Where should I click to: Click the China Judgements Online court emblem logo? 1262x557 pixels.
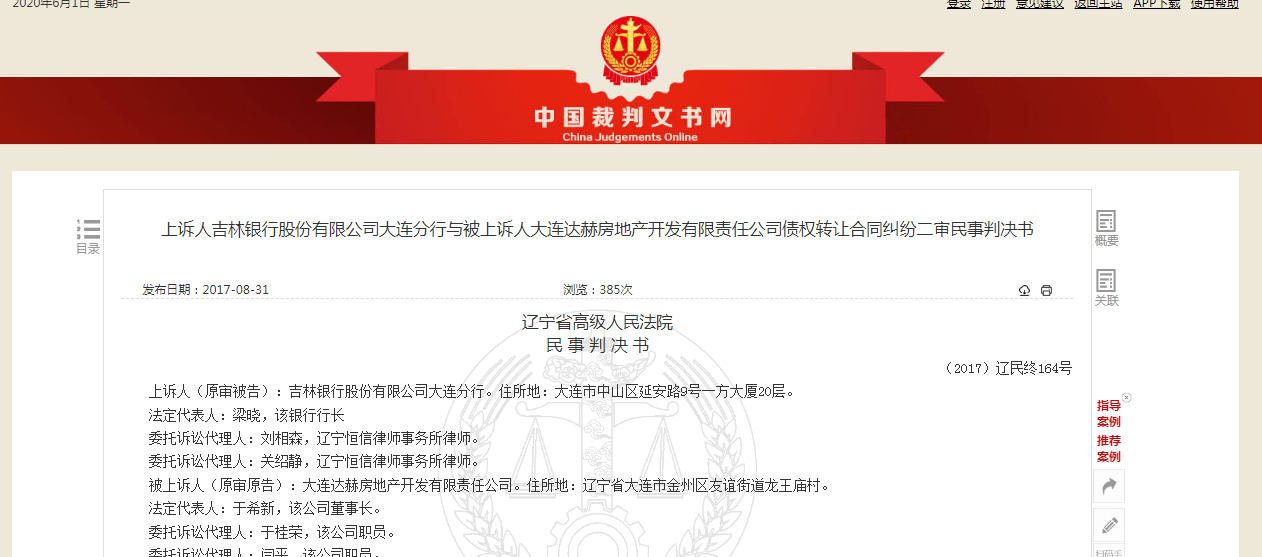pos(630,52)
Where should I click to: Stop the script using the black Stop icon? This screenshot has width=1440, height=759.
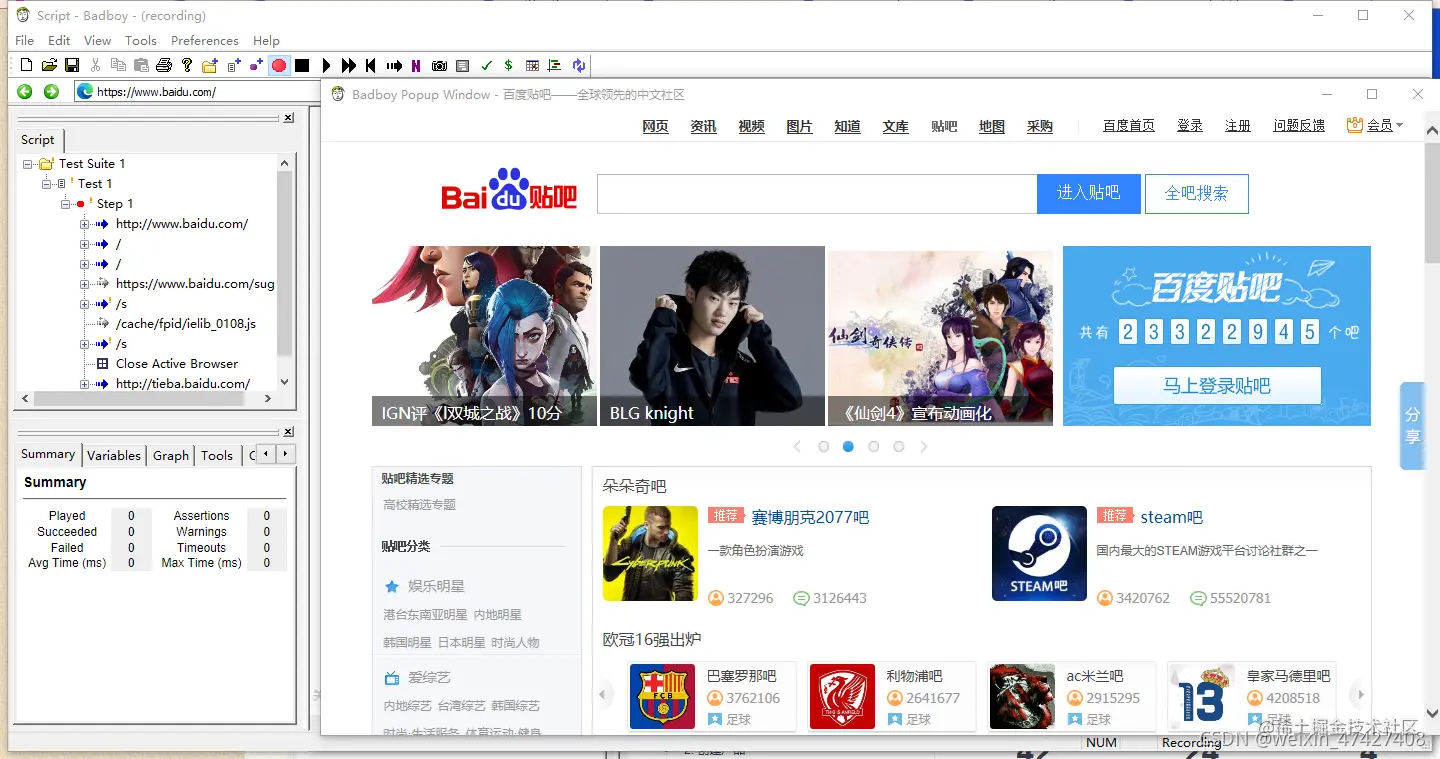(304, 65)
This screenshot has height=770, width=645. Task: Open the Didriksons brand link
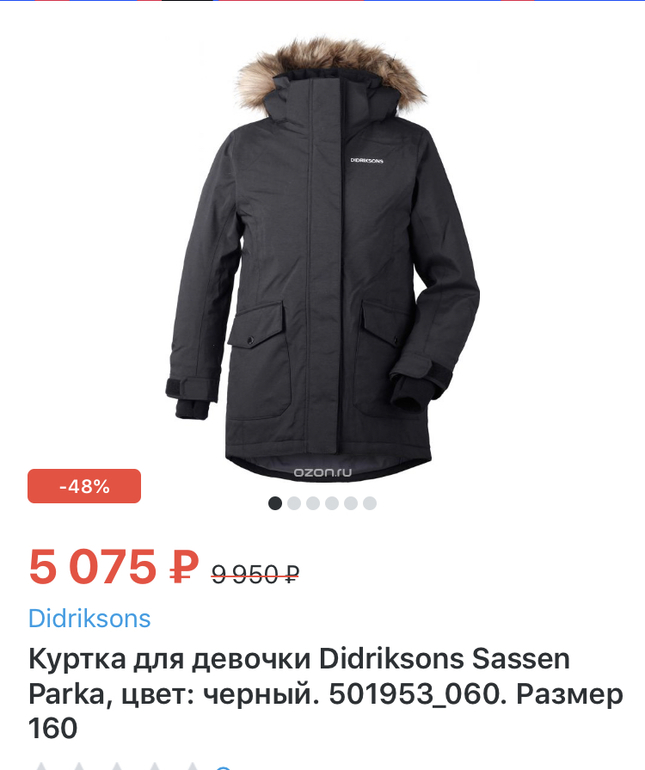coord(89,618)
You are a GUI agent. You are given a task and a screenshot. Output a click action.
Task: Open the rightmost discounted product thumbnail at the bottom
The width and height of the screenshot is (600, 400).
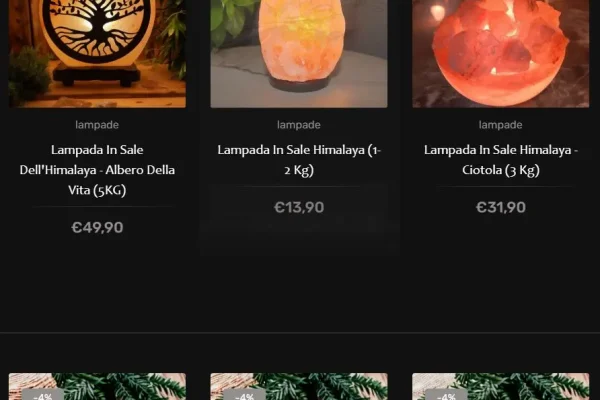point(501,387)
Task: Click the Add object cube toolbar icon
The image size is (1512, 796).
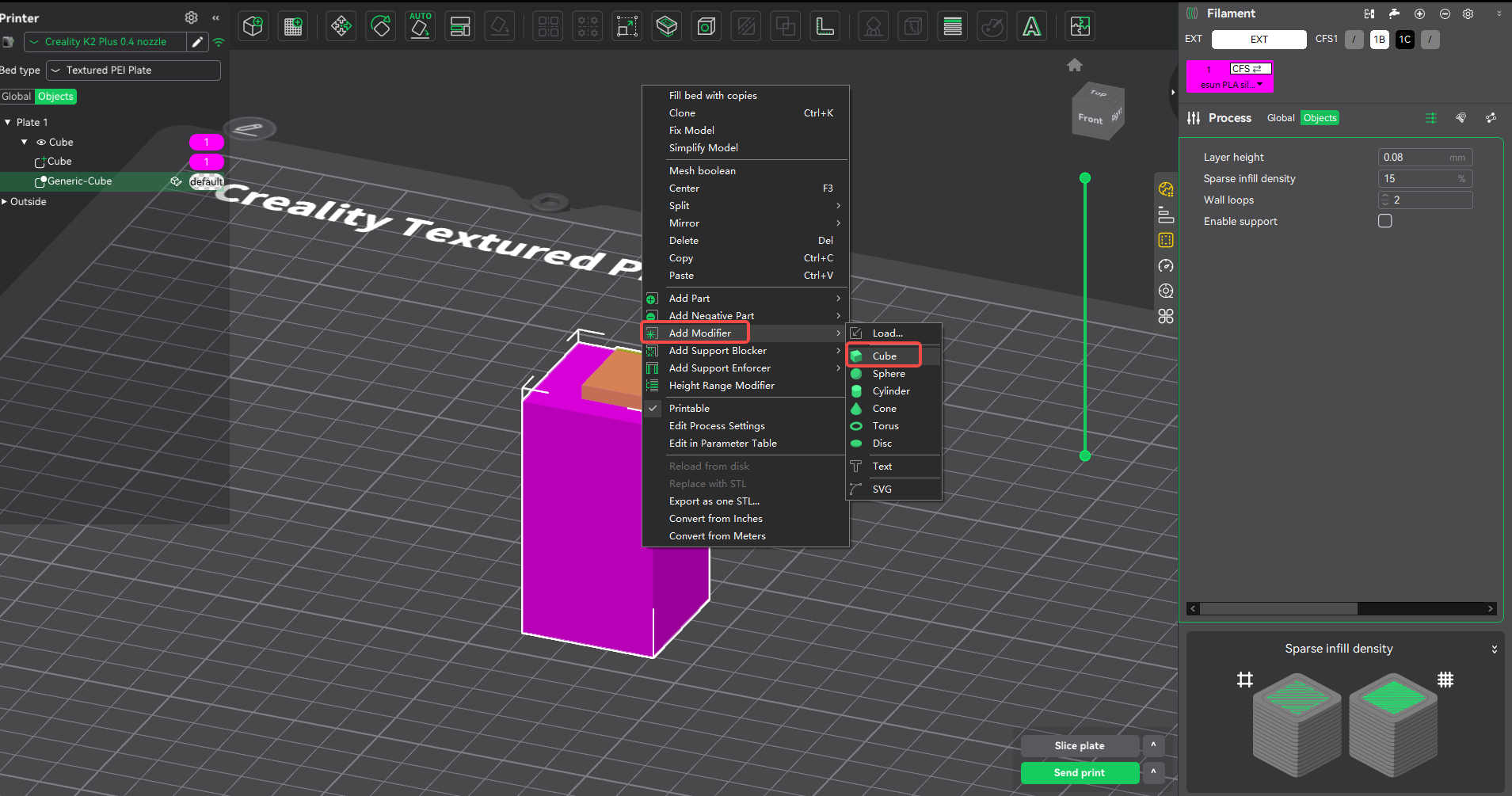Action: (x=253, y=26)
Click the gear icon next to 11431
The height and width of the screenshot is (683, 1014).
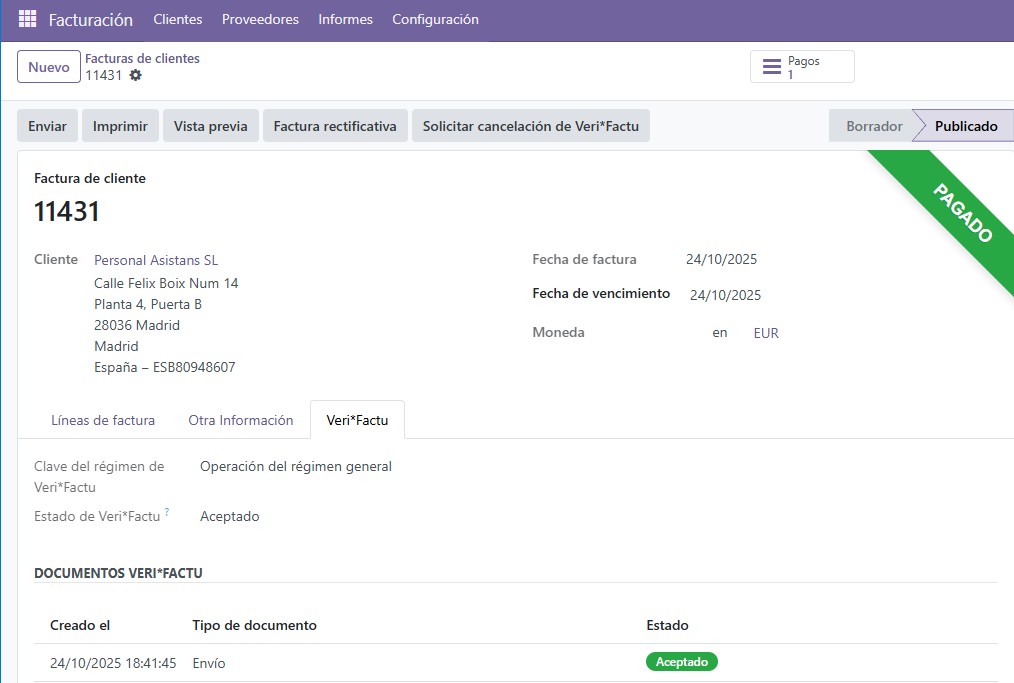click(x=136, y=75)
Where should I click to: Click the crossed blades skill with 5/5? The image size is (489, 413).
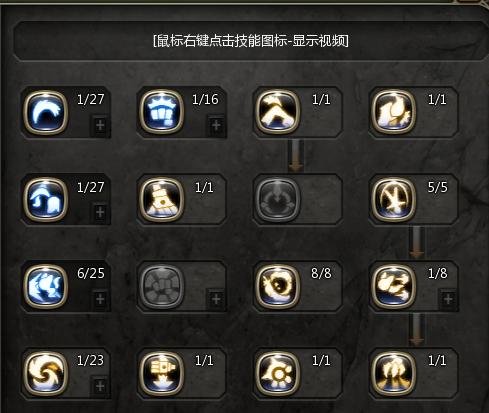tap(393, 199)
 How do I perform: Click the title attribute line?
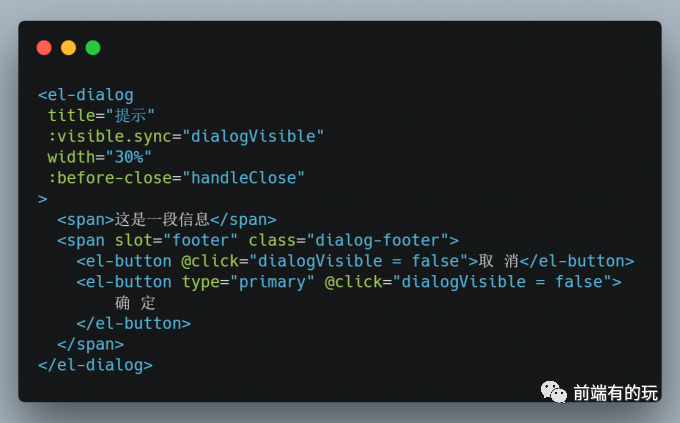click(x=101, y=116)
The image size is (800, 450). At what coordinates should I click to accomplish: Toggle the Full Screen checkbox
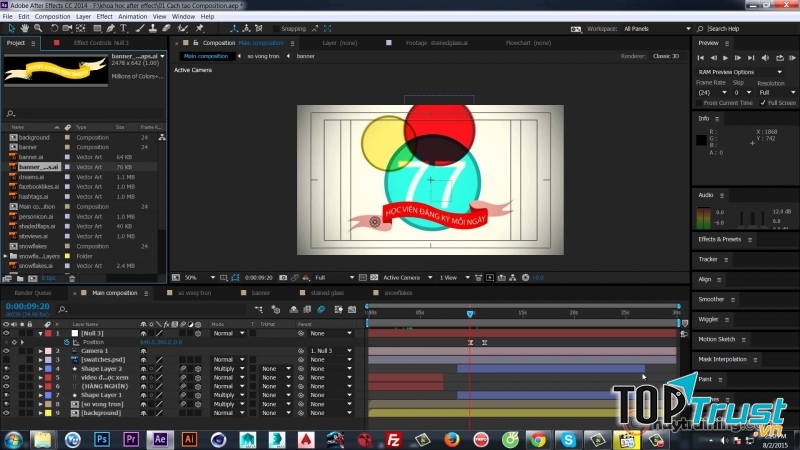763,102
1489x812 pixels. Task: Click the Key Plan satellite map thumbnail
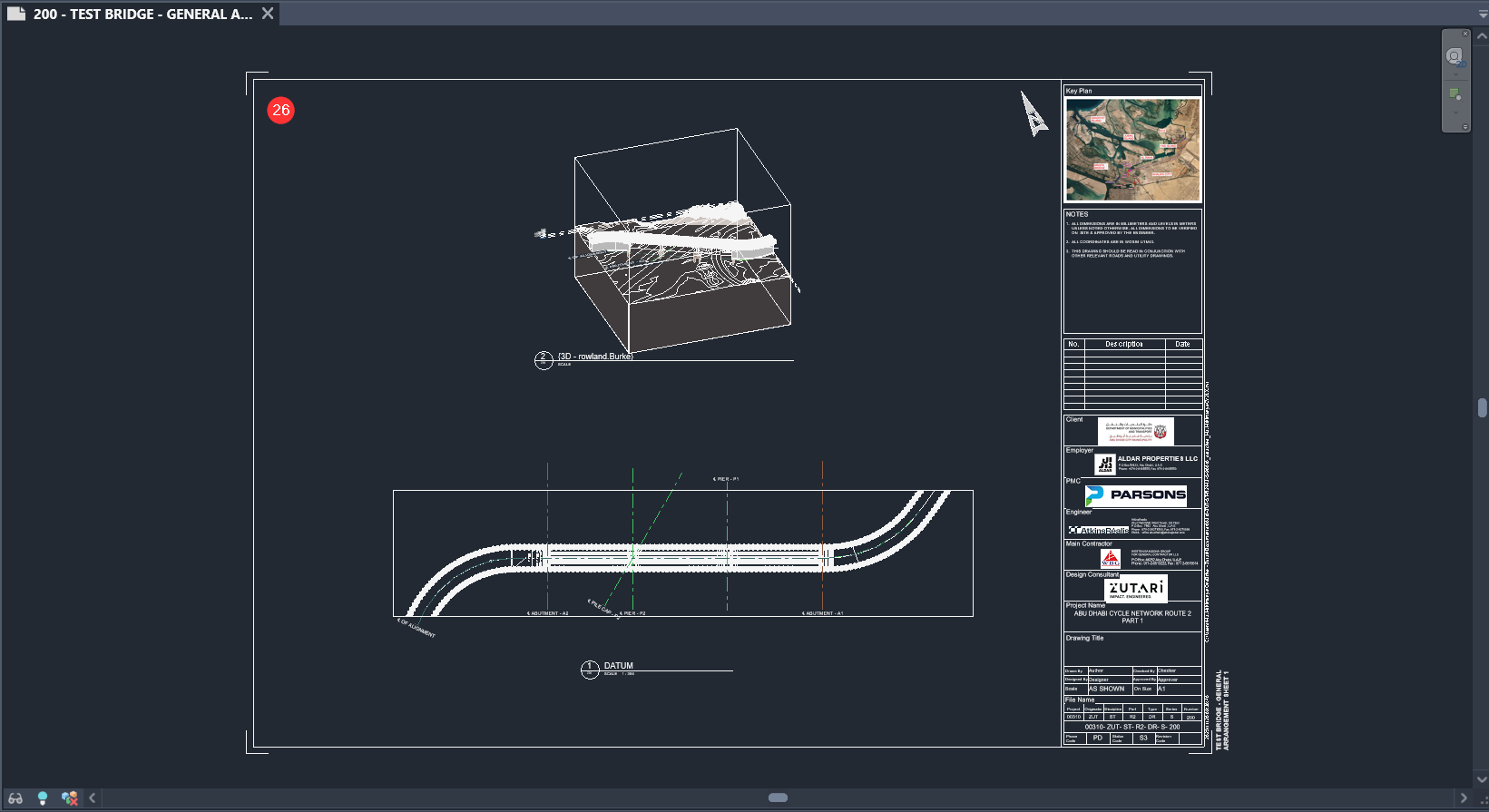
····················
§ **EXERCISE OBJECTIVE**
Write out word for word every line from the line with "The width and" through the final line of the records, both included, skipping the pictures.

§ **EXERCISE OUTPUT**
The width and height of the screenshot is (600, 400).
point(501,387)
Task: Click the Add object cube toolbar icon
The image size is (1512, 796).
Action: (x=253, y=26)
Click the gear icon next to 11431
The height and width of the screenshot is (683, 1014).
click(x=136, y=75)
Where should I click to: Click the crossed blades skill with 5/5? The image size is (489, 413).
tap(393, 199)
 How do I perform: Click the title attribute line?
click(x=101, y=116)
The image size is (800, 450). At what coordinates should I click to accomplish: Toggle the Full Screen checkbox
763,102
1489x812 pixels. Task: Click the Key Plan satellite map thumbnail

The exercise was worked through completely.